Adachi et al. [69] evaluated the role of professional oral health care (POHC) by dental hygienists in reducing respiratory infections in elderly persons requiring nursing care. The relative risk of developing influenza while under POHC was 0.1 (95% CI 0.01–0.81, P = 0.008). These results suggest that POHC by dental hygienists is effective in preventing respiratory infections in elderly persons.

Bassim et al. [70•] investigated the association between oral health care and risk factors for mortality from pneumonia. The study concluded that the odds of dying from pneumonia in the group that did not receive oral care was more than three times than that of the group that did receive oral care (odds ratio = 3.57, P = 0.03). Sjogren et al. [71••] in a systematic review investigated the preventive effect of oral hygiene on pneumonia and respiratory tract infection, focusing on elderly people in hospitals and nursing homes. He concluded that mechanical oral hygiene has a preventive effect on mortality from pneumonia and non-fatal pneumonia in hospitalized elderly people and elderly nursing home residents.

Tada et al. in 2010 [72] reviewed the effect of oral care, including oral hygiene and improvement of oral function, on the prevention of AP among elderly people in hospitals and nursing homes. They found that oral hygiene, consisting of oral decontamination and mechanical cleaning by dental professionals, has resulted in significant clinical effects (decreased incidence of pneumonia and decreased mortality from respiratory diseases) in clinical randomized trials.

El Solh in 2011 [73•] stated that mechanical hygiene measures consistently seem to reduce the pneumonia incidence and the use of chemical agents alone yielded inconsistent improvement of the incidence of respiratory tract infections. van der Maarel-Wierink et al. [74] systematically reviewed the literature on oral health care interventions in frail older people and the effect on the incidence of aspiration pneumonia. According to the results of the current systematic literature, review oral health care, consisting of tooth brushing after each meal, cleaning dentures once a day, and professional oral health care once a week, seems the best intervention to reduce the incidence of aspiration pneumonia.
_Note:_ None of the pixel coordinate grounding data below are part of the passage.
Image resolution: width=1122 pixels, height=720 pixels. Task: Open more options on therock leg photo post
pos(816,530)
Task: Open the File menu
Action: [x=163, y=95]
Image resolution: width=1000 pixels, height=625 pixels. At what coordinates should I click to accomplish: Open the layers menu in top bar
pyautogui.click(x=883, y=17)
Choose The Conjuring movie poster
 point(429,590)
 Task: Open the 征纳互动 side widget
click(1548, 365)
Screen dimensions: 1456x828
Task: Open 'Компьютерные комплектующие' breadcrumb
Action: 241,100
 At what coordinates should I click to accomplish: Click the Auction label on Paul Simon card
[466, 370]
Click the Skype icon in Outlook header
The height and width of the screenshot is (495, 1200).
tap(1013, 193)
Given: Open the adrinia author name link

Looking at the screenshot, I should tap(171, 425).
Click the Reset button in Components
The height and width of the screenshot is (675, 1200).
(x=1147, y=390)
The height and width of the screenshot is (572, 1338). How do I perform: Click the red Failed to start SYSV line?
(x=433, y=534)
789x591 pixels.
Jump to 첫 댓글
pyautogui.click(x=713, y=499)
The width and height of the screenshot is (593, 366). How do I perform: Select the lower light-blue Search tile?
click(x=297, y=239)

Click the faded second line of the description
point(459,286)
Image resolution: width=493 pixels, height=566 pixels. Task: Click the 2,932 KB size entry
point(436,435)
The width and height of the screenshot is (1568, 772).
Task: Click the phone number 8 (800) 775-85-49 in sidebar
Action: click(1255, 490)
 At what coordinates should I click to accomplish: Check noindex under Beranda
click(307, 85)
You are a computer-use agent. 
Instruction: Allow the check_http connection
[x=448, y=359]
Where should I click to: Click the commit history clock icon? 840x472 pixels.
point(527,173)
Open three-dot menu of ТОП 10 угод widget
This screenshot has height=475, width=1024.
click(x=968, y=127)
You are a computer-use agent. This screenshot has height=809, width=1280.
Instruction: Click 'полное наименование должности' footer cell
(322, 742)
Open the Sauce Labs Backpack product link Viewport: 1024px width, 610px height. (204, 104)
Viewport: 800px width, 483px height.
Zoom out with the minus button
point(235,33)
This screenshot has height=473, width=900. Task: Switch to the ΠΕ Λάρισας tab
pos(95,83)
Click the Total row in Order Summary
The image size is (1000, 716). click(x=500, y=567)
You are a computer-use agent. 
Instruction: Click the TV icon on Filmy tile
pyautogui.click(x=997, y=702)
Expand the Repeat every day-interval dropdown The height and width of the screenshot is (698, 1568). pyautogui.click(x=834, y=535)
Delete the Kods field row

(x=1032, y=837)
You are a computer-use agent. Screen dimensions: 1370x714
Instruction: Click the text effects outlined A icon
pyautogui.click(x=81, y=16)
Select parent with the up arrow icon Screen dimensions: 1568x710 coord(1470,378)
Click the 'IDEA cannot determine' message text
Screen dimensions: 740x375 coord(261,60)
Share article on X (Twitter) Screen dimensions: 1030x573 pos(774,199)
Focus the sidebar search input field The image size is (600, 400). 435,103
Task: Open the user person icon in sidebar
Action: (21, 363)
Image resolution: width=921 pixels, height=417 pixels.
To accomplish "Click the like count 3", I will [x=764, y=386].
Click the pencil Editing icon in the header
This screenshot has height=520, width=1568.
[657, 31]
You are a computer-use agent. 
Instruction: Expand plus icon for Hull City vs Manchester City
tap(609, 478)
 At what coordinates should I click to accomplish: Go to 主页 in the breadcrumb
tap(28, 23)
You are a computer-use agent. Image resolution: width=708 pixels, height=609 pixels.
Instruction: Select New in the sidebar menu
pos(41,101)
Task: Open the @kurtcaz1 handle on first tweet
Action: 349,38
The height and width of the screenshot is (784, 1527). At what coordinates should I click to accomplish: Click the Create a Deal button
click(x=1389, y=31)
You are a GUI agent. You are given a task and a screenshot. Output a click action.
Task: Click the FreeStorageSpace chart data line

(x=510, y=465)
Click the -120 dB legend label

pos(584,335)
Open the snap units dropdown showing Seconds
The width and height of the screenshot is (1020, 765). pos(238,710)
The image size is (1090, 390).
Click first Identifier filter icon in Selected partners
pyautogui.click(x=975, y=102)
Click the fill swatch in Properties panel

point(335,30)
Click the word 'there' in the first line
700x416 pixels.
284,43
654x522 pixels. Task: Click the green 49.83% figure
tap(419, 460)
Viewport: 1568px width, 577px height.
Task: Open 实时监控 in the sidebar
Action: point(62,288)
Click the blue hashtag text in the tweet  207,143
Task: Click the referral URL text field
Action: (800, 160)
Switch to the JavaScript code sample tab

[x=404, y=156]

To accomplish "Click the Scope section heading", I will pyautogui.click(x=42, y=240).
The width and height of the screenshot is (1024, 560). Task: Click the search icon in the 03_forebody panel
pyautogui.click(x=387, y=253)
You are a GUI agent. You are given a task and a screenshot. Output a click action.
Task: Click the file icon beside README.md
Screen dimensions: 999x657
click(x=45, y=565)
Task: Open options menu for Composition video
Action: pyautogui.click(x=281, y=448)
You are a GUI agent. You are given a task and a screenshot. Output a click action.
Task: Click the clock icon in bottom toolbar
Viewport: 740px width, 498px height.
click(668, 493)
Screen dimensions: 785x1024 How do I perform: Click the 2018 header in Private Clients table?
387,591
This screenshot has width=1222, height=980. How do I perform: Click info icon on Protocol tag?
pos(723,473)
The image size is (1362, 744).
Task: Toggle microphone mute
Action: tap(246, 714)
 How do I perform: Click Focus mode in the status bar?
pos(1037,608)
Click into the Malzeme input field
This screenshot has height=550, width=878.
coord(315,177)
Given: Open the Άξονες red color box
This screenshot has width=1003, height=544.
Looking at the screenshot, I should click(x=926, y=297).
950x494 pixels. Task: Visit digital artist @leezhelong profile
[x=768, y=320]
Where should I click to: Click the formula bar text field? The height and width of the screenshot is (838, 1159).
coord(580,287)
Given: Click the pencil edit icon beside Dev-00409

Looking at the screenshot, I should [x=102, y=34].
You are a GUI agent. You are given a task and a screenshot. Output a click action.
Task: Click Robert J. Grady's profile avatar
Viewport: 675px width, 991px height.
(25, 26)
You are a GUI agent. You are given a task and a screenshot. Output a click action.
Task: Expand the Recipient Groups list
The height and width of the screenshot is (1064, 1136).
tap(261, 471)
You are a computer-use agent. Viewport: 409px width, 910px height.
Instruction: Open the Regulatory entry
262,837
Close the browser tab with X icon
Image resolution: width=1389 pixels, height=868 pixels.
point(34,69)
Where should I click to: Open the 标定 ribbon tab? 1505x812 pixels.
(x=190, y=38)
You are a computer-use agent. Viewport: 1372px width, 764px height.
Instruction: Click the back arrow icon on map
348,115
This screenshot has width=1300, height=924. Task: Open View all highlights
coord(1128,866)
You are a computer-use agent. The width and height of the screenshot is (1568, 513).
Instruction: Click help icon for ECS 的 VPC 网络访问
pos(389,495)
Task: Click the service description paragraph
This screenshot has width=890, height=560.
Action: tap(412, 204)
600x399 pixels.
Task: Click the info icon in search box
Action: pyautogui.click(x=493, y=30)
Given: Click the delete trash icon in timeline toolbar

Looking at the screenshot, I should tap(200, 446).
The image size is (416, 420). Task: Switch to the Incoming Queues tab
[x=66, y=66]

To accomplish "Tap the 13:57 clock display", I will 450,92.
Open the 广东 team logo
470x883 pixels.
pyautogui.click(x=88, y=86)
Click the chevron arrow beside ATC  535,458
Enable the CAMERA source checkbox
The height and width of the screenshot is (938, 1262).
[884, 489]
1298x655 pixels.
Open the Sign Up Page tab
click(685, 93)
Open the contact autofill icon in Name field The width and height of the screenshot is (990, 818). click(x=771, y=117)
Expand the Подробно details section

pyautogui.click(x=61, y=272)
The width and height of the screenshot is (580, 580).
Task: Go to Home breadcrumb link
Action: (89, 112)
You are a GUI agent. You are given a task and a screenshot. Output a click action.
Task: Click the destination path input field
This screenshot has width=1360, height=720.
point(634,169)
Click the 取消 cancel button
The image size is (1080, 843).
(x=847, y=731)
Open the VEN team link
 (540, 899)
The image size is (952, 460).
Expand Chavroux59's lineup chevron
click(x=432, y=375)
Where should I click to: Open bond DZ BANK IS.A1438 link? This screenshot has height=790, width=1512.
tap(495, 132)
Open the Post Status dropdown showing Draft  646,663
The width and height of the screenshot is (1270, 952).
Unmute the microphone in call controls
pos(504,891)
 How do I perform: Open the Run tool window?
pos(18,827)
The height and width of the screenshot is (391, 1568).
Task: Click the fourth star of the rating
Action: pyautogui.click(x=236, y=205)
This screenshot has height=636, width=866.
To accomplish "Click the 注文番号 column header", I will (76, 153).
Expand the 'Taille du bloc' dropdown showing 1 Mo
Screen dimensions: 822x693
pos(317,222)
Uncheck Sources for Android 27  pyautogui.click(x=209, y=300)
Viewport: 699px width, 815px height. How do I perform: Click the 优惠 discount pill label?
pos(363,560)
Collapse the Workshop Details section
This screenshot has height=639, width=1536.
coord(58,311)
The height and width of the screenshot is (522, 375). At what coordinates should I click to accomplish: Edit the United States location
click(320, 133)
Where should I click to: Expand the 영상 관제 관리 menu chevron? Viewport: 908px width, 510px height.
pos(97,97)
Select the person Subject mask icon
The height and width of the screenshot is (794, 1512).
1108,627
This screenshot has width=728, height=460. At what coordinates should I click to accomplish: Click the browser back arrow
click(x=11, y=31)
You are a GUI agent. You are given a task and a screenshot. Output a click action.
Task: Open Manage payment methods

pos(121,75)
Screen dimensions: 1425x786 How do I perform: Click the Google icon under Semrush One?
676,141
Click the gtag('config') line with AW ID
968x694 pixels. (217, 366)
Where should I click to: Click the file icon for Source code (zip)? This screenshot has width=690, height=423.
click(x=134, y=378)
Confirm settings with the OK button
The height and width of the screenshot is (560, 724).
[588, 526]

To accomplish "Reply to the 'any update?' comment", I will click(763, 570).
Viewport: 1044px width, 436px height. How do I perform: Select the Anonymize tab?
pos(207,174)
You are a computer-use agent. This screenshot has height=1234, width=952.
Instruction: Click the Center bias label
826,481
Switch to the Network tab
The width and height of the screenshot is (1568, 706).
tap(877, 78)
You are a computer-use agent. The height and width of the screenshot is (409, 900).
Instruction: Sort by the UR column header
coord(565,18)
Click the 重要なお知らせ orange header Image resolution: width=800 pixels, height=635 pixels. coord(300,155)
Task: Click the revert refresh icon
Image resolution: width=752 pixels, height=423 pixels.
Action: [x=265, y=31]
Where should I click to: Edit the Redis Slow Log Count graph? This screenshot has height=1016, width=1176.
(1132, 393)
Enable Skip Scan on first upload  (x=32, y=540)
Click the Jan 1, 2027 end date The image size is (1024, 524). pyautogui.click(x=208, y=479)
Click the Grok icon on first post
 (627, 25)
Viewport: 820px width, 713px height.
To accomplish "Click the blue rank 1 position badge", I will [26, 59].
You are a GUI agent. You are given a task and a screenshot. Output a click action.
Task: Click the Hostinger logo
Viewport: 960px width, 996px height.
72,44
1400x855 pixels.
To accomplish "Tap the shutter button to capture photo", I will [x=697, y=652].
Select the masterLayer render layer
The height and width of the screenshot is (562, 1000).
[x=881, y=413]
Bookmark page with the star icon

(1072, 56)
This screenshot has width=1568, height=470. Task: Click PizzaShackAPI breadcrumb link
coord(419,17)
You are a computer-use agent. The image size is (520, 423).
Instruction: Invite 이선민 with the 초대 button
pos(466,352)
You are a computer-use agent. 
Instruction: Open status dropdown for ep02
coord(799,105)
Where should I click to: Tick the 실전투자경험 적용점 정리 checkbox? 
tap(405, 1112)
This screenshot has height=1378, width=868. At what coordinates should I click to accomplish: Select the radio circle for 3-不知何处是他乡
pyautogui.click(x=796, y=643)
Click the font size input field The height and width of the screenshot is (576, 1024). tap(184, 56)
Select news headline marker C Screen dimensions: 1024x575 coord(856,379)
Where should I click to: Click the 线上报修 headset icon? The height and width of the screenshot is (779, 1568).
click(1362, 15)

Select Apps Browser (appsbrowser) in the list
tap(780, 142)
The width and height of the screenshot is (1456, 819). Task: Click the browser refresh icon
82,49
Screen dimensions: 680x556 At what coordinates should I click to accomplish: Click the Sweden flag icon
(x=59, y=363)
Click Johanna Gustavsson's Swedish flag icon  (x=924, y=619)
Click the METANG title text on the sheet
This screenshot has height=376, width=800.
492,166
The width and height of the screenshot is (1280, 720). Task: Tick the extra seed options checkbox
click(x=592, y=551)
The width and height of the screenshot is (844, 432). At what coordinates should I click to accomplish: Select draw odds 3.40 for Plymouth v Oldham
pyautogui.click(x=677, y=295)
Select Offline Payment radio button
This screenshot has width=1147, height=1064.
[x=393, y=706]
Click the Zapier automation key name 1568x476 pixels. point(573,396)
Shi et al. in 2013 [75] in a Cochrane systematic review assessed the effects of oral health care on incidence of ventilator-associated pneumonia in critically ill patients in intensive care units. He concluded that effective oral health care is associated with 40% reduction in odds for developing VAP. Ozcaka et al. in 2013 [76] evaluated effects of swabbing with 0.2% chlorhexidine on ventilator-associated pneumonia patients in intensive care units. Oral care with CHX swabbing reduced the risk of VAP development in mechanically ventilated patients. Vilela et al. [77] in a systematic review analyzed the control of oral biofilms and the incidence of nosocomial pneumonia. It was observed that the control of oral biofilm reduces the incidence of nosocomial pneumonia.

Conclusion

The available link suggests that there could be independent association between periodontitis and respiratory diseases. However, more structured studies are needed to establish the causal relationship between the two entities. The mechanism linking the oral and respiratory diseases is well established. The link between aspiration and ventilator-associated pneumonia is stronger as compared to chronic obstructive pulmonary diseases. It should also be understood that oral diseases are preventable and by control of oral diseases like periodontitis, incidence and severity of respiratory diseases can be reduced.